È prevista la riattivazione anche delle attività intramoenia. Tutti gli ambulatori garantiranno il rispetto delle misure igieniche e organizzative atte ad evitare la diffusione del contagio (Ordinanza del Presidente della Regione Lazio n. Z00034 del 18.04.2020).

 

Procreazione medicalmente assistita (PMA)

Sono stati prorogati i termini per l'inizio dei trattamenti di PMA (procreazione medicalmente assistita) al 31/12/2020 per le pazienti che abbiano raggiunto il limite del 43° anno di età.

È stata data questa indicazione a tutti i centri regionali di PMA e comunicazione all'Istituto Superiore di Sanità (ISS).

ACCESSO DI PAZIENTI, ACCOMPAGNATORI E VISITATORI

Linee di indirizzo

per le modalità di accesso e visita dei familiari nelle strutture residenziali sanitarie, sociosanitarie e socioassistenziali

Visualizza il testo completo delle linee di indirizzo per tutti i  dettagli

Accesso alle strutture ambulatoriali

Per evitare eccessivo affollamento, la presenza di un accompagnatore è ammessa solo per i minori, per le persone non autosufficienti o quando è necessaria la presenza di un mediatore linguistico-culturale.

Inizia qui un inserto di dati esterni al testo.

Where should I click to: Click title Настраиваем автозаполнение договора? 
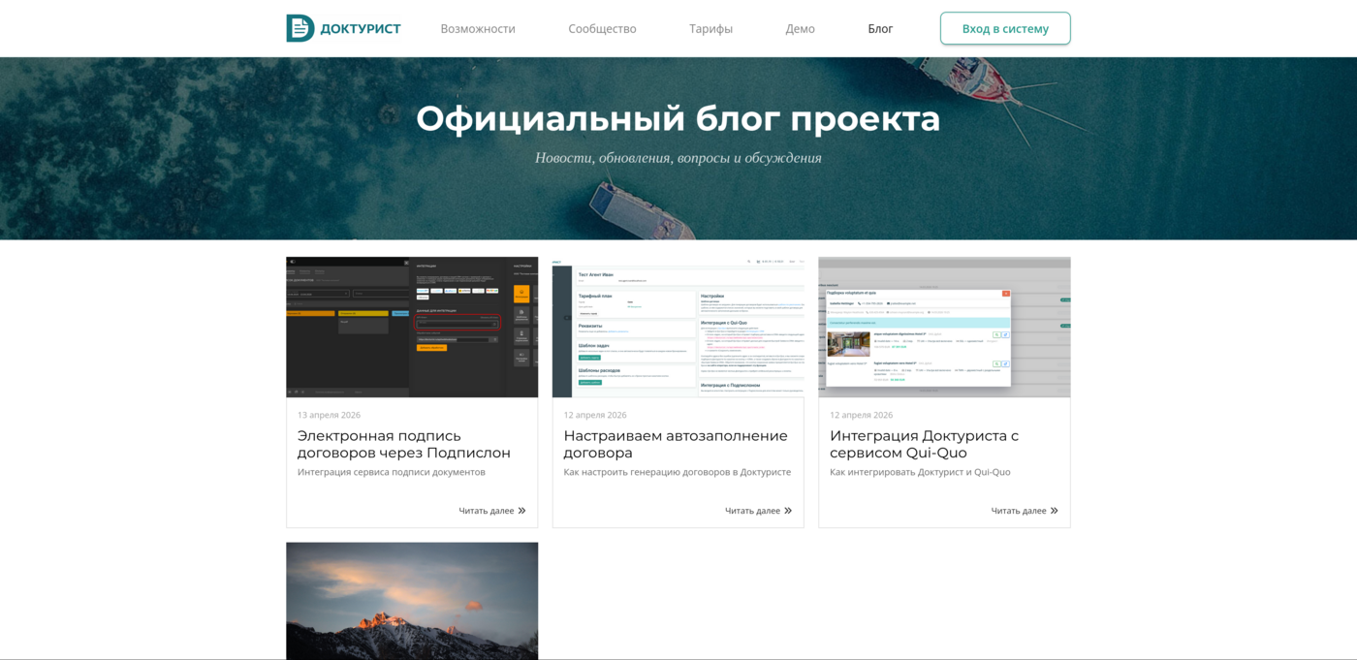(x=675, y=444)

Nella struttura sanitaria è importante seguire queste raccomandazioni

 

Accesso alle strutture sanitarie/ospedaliere da parte di familiari e congiunti

  • È previsto un solo visitatore per volta per singolo paziente che dovrà indossare la mascherina chirurgica per tutto il tempo della permanenza e potrà entrare solo in caso di temperatura inferiore a 37,5°

 

Accesso e visita alle strutture residenziali sociosanitarie e socioassistenziali da parte di familiari e congiunti

  • L'ingresso è consentito ad un numero massimo di due familiari/congiunti contemporaneamente.
  • Fino al termine della fase emergenziale COVID-19 o fino a diversa indicazione, l'accesso avviene solo previa prenotazione, per permettere le visite in un ambiente protetto e tutelato. All'atto della prenotazione, verranno fatte alcune domande relative allo stato di salute di chi intende effettuare la visita e saranno raccomandati alcuni comportamenti da adottare per la prevenzione della diffusione del virus SARS-CoV-2.
  • In fase di ingresso nella struttura verrà somministrato un questionario e sarà rilevata la temperatura corporea.
  • Compatibilmente con le condizioni cliniche del paziente, le visite avranno luogo privilegiando gli spazi esterni alla struttura. L'accesso di familiari/congiunti all'interno dei nuclei di degenza è possibile solo per le visite agli ospiti che presentano condizioni di grave disabilità e non autosufficienza tali da impedire la possibilità di utilizzare spazi esterni.
  • Negli hospice sono sempre consentite le visite, adottando le necessarie misure di contenimento del rischio di COVID-19, come di altre malattie infettive diffusive.

 

Visite o rientri in famiglia di persone ospitate in strutture residenziali sociosanitarie e socioassistenziali

  • Le visite possono essere effettuate anche mediante il rientro in famiglia dell'ospite, sulla base delle indicazioni del progetto individuale di assistenza, se si tratta di paziente ospitato in struttura sociosanitaria. Questa possibilità è estesa anche agli ospiti di strutture socioassistenziali.
  • I rientri dovranno essere concordati e pianificati con la struttura, nel rispetto delle principali misure di prevenzione, secondo le previsioni del piano individuale di assistenza.